== Supplied data ==

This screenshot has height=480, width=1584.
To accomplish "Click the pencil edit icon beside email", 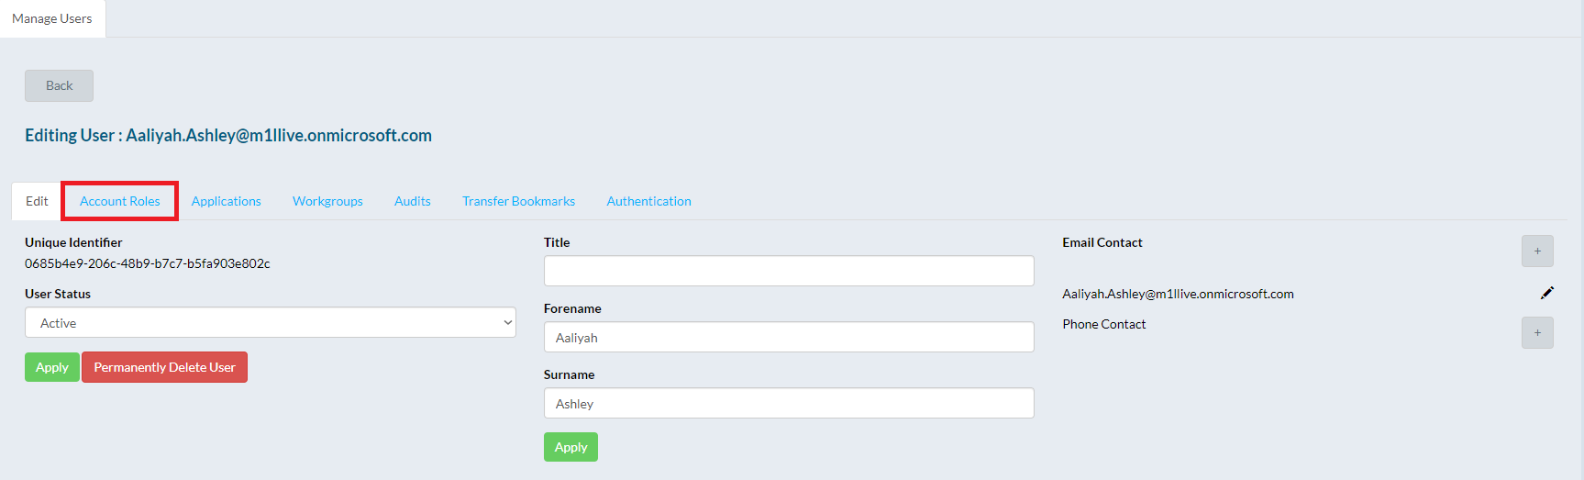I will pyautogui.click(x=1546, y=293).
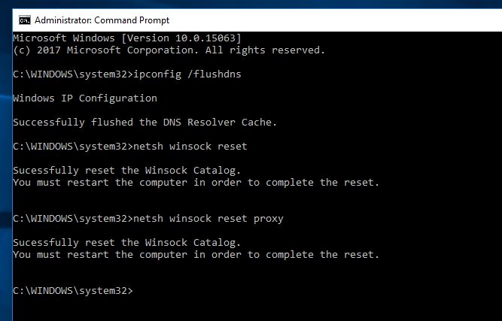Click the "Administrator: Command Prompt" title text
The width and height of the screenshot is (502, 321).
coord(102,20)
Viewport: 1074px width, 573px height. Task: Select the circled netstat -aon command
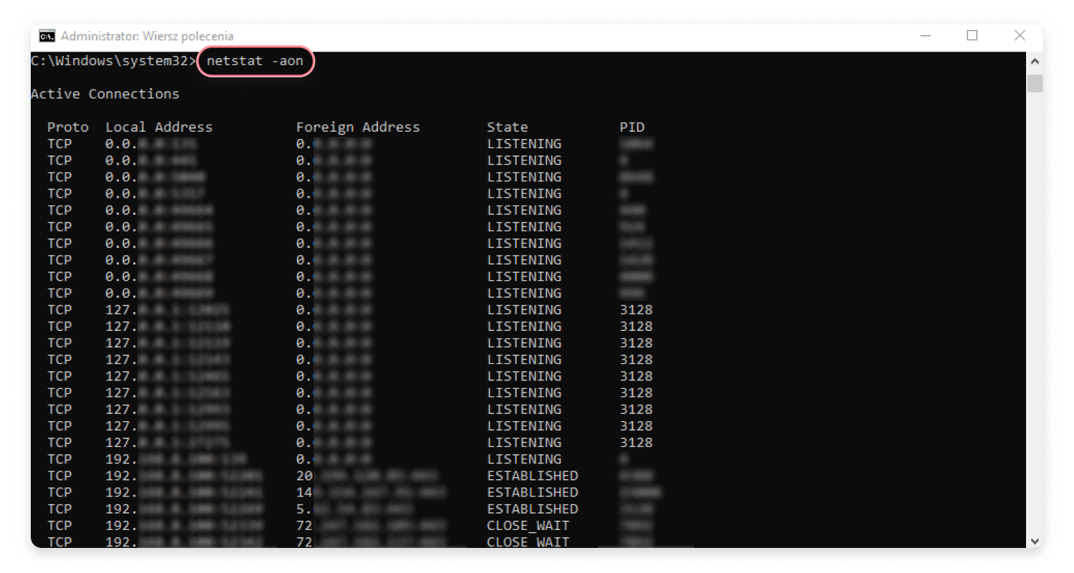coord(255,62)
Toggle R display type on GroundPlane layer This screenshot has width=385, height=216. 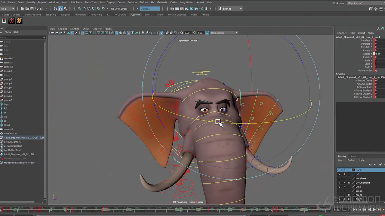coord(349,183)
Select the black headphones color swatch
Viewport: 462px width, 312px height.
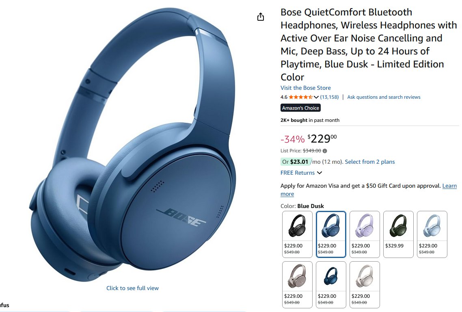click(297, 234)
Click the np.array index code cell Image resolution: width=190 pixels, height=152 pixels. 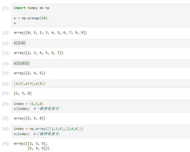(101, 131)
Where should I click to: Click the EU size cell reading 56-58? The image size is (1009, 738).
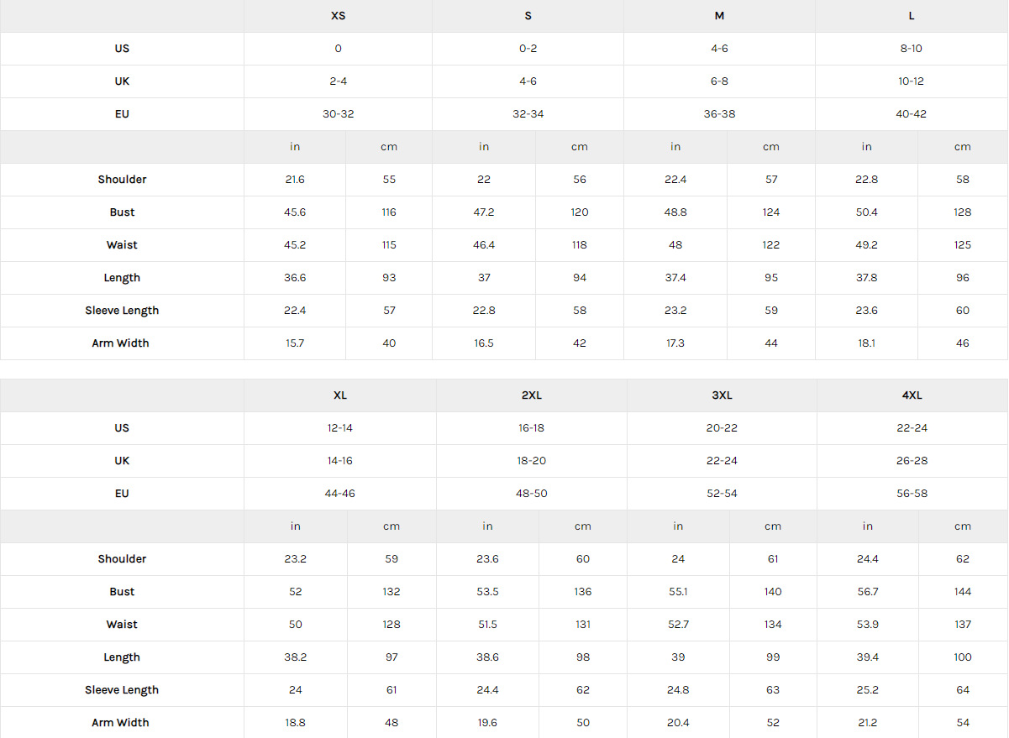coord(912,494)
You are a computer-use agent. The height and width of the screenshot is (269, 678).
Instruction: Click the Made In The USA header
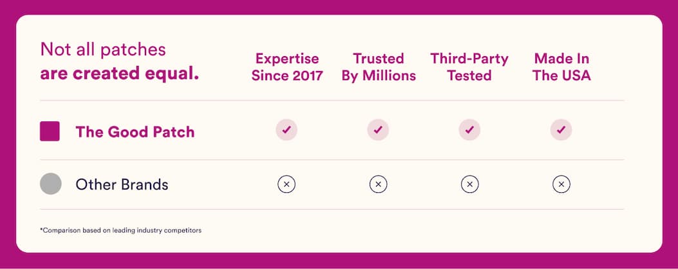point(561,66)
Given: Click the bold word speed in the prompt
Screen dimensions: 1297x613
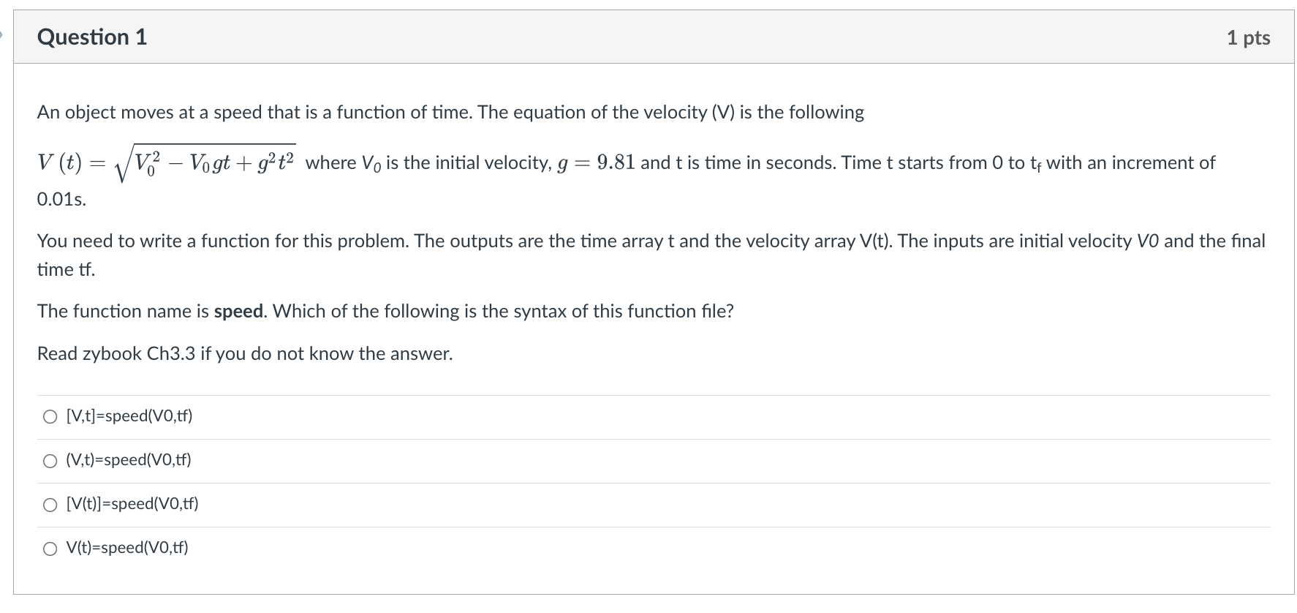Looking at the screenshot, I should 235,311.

===
== Supplied data ==

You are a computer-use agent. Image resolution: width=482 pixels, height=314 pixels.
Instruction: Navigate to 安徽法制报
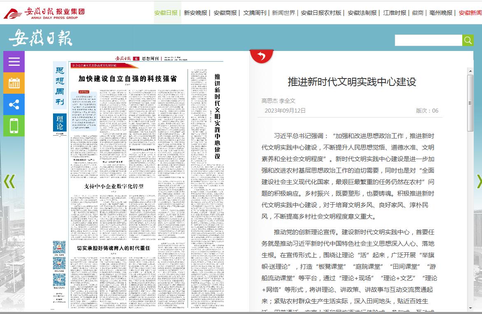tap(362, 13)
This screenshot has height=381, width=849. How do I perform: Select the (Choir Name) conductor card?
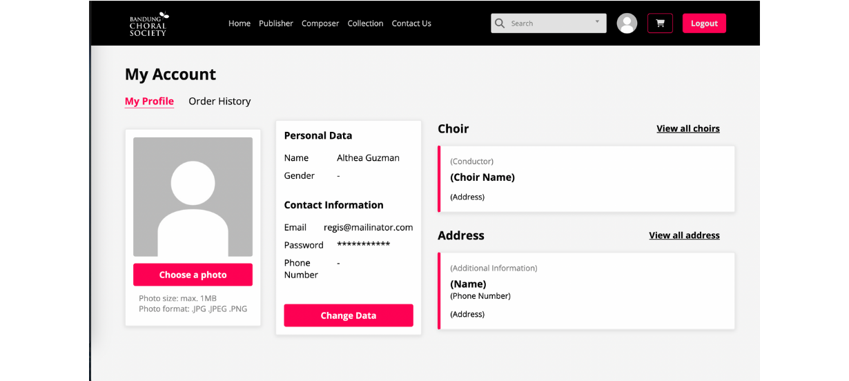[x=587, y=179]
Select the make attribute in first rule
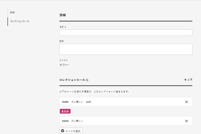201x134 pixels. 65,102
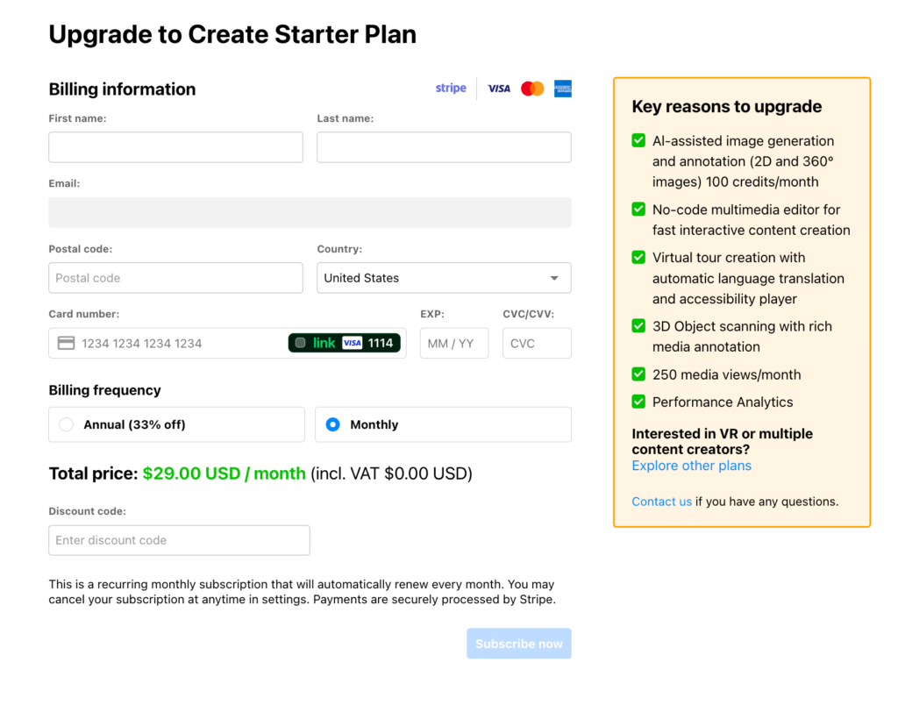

===
== Supplied data ==

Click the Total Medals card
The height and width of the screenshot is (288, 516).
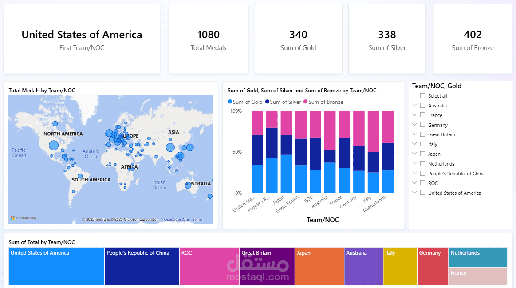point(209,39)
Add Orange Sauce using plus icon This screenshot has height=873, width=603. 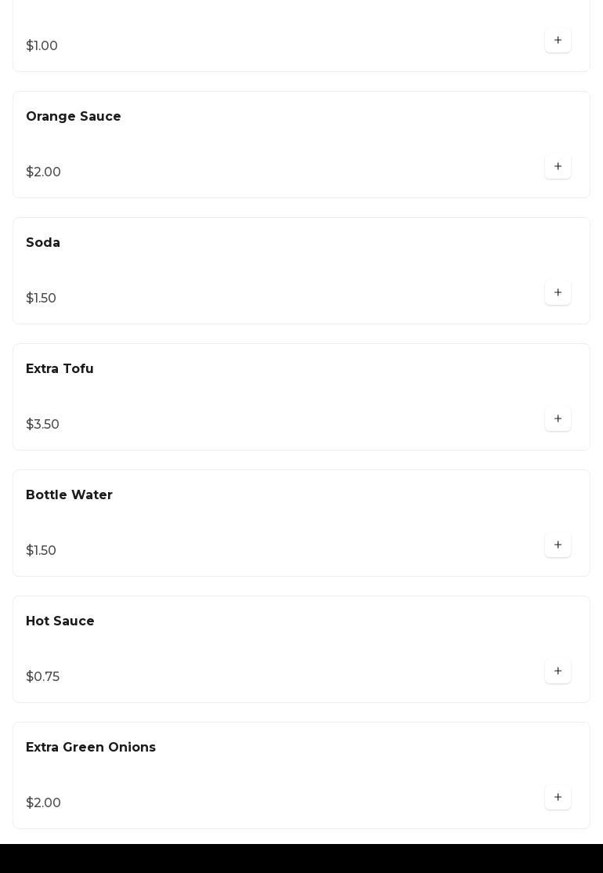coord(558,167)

===

-- Your goal --
Tally the lines of the material that include "computer". Only the total should be given.

-- Task result --
2